Colaboration for Nordic languages and import to Huggingface datasets?

saattrupdan / TExAS

The Translate and Extract using Attention Scores method, to convert SQuAD-like question-answering datasets into (almost) any language.

MIT License

2 stars 0 forks source link

Colaboration for Nordic languages and import to Huggingface datasets? #1

Closed MarkusSagen closed 2 years ago

MarkusSagen commented 2 years ago

Hi @saattrupdan, I've been following your research in multilingual models and happen to come across this repo. Have been thinking of a similar approach for automatic translation of QA datasets so was very happy to see this repo. I was wondering if you would be interested in some sort of collaboration or would be open for PRs, for instance creating dataset wrappers for export to the Huggingface datasets library?

saattrupdan commented 2 years ago

Hey @MarkusSagen,

Thanks for your interest in the repo! I'd be very happy both to collaborate as well as being open for PRs. Are you thinking of anything specific?

The current matching algorithm is still very much a work in progress, as there are several silly mistakes currently, and @vesteinn and I are currently working on improving (or replacing) the current method.

As for exporting to Huggingface this should be quite simple, as the files are all JSONL files, and so can be loaded in as a HF Dataset simply as Dataset.from_json(path/to/file).

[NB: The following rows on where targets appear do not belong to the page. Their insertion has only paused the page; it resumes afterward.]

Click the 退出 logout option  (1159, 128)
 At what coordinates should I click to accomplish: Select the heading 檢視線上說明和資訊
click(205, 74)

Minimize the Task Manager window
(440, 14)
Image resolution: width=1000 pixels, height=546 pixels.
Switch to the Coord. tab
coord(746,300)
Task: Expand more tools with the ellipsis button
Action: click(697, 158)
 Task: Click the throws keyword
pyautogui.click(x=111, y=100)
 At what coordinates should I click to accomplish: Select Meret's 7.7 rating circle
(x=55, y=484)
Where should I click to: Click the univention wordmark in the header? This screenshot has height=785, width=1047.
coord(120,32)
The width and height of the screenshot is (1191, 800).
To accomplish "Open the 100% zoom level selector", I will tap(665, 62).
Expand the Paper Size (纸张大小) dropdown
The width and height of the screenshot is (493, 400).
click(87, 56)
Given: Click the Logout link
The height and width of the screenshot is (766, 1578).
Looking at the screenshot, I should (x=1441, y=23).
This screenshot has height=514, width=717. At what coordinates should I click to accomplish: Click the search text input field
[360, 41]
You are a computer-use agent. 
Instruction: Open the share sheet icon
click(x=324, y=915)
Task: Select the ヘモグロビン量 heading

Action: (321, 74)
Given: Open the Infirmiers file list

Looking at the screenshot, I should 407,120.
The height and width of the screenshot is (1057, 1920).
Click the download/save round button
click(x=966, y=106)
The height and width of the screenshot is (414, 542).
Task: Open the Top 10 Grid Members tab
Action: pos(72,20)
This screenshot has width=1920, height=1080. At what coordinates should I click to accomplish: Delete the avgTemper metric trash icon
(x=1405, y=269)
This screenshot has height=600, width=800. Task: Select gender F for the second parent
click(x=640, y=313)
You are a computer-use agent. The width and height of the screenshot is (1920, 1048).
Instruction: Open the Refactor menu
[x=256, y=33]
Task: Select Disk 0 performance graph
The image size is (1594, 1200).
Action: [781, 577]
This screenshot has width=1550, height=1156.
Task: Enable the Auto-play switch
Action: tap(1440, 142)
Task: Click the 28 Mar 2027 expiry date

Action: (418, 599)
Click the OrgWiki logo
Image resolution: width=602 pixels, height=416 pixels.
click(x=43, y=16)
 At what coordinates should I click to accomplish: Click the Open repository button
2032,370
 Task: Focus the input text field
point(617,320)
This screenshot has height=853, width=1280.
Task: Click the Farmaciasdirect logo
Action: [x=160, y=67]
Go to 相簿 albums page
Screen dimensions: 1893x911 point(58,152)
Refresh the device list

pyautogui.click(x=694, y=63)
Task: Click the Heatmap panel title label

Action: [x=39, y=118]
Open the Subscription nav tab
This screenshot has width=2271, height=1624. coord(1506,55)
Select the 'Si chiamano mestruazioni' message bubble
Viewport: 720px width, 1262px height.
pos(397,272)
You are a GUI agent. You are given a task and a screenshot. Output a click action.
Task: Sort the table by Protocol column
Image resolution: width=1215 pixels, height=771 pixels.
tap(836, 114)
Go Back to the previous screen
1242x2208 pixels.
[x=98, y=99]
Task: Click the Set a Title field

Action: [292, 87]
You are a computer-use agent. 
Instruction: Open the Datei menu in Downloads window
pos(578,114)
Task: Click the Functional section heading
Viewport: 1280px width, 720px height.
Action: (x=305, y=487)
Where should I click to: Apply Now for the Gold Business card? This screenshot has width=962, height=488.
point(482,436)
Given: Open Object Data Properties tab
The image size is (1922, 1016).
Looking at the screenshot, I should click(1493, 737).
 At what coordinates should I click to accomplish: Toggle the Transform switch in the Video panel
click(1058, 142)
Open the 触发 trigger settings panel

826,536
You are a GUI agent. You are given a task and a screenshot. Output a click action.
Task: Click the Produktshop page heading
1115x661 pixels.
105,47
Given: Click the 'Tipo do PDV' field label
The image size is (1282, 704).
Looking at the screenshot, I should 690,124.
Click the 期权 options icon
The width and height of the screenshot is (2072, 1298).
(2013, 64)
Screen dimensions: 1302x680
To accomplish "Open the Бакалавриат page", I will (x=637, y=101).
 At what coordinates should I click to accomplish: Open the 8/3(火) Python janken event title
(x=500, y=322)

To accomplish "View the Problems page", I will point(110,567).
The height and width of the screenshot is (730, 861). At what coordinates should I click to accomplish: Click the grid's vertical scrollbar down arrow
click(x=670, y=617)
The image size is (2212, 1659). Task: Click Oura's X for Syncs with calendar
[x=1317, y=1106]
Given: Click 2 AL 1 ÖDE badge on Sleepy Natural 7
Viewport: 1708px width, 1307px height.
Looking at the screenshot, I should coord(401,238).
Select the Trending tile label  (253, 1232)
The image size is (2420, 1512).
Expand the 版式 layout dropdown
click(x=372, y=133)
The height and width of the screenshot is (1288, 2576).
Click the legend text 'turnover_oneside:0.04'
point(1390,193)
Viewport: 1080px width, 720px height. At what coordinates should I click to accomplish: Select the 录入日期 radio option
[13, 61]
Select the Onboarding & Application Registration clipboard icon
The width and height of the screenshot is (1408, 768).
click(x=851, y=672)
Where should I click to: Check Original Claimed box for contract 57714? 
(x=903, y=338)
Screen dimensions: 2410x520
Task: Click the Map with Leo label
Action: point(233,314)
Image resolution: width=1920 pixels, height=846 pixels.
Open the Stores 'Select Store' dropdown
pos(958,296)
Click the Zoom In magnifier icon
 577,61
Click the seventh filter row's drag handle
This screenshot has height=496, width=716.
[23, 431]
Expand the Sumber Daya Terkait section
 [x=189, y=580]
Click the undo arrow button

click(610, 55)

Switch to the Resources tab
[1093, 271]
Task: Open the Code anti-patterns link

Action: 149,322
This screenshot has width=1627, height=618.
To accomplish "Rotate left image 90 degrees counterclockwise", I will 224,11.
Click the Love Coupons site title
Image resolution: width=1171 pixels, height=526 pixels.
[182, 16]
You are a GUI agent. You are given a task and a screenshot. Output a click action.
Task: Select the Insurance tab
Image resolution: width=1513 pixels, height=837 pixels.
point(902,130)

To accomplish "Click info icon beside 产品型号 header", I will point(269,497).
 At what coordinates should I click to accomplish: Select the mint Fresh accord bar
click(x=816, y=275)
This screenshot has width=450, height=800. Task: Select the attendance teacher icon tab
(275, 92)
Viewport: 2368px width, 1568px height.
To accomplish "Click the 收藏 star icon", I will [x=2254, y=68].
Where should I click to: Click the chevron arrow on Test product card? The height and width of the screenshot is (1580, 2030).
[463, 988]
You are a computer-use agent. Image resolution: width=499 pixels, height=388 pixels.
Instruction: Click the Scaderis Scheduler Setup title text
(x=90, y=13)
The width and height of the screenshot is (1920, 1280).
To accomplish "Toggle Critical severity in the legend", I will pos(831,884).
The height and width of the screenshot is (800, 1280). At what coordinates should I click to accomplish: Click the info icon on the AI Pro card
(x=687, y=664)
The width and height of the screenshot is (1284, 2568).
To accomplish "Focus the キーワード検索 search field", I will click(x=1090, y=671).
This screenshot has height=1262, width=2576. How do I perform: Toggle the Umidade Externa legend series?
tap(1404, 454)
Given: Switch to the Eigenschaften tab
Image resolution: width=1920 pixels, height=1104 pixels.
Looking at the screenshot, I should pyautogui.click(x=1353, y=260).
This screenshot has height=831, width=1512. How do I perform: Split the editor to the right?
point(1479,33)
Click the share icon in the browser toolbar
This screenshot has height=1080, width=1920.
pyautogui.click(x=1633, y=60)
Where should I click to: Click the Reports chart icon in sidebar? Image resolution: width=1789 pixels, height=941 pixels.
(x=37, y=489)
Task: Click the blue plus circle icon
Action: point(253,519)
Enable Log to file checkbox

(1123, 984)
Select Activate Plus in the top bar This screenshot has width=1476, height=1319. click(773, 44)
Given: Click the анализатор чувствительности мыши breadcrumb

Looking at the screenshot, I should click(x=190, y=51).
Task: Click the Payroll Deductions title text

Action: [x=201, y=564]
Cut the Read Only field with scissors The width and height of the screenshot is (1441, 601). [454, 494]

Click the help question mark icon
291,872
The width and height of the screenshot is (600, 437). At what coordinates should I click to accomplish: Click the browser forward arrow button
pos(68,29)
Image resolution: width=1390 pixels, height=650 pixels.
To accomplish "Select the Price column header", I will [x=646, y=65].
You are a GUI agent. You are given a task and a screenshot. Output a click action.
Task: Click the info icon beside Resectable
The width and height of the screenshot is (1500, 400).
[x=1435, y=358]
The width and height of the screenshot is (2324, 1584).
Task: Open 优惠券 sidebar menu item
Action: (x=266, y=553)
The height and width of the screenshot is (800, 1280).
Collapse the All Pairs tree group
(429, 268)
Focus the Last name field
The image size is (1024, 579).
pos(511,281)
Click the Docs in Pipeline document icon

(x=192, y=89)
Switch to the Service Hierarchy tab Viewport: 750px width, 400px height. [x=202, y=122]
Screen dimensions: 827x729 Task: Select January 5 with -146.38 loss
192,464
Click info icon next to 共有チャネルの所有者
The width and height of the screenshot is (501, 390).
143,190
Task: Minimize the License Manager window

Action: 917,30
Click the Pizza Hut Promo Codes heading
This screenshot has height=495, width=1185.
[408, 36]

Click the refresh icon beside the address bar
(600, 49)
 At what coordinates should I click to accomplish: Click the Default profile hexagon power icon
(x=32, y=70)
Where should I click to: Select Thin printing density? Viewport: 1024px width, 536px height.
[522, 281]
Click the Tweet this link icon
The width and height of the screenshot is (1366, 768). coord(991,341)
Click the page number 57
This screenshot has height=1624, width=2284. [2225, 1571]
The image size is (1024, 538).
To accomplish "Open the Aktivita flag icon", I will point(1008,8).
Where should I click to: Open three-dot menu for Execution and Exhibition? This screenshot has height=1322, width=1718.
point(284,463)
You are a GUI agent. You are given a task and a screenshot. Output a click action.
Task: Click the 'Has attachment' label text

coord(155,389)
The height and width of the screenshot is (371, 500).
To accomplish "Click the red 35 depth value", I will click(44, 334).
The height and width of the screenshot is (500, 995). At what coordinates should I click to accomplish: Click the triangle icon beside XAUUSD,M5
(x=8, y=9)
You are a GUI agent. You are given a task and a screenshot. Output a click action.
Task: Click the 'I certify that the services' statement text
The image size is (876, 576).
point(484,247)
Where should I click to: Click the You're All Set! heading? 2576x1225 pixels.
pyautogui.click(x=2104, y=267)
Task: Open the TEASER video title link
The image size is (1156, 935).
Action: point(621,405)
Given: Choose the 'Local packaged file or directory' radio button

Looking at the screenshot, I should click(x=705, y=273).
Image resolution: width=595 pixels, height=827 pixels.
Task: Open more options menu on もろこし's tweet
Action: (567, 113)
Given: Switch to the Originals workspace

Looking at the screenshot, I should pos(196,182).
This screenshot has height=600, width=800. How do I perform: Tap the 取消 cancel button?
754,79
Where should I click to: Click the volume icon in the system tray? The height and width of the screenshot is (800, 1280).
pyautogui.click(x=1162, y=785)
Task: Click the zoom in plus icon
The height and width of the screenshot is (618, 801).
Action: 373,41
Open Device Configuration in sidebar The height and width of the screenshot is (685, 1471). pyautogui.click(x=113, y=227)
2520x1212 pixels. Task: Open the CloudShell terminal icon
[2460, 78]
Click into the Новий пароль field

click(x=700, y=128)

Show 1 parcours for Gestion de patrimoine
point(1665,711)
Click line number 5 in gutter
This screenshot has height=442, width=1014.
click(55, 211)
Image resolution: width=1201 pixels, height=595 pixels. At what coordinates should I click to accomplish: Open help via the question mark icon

MarkusSagen commented 2 years ago

Great to hear! I started testing it out for Swedish and Spanish. I'm very open to helping out in which ever way I can. At first, I was going to propose translating several datasets, but as you said, I've started to see some irregularities with the answer text span. Happy to help and contribute if there is anything

saattrupdan commented 2 years ago

@MarkusSagen Yeah I've tried translating SQuAD v2 to Spanish, French, German, Danish and Icelandic, resulting in these QA models:

They work reasonably well, but it would be nice to ensure a higher quality. We were considering trying a translation approach, incorporating tags that mark the answer (or maybe a combination of that and the current approach). We're both super busy though. Is that something you'd feel comfortable with working on? If so, we could set up a meeting where we discuss more concretely what we're thinking :)

MarkusSagen commented 2 years ago

@saattrupdan Absolutly! That sounds great :) Maybe easiest to continue this conversation by mail then?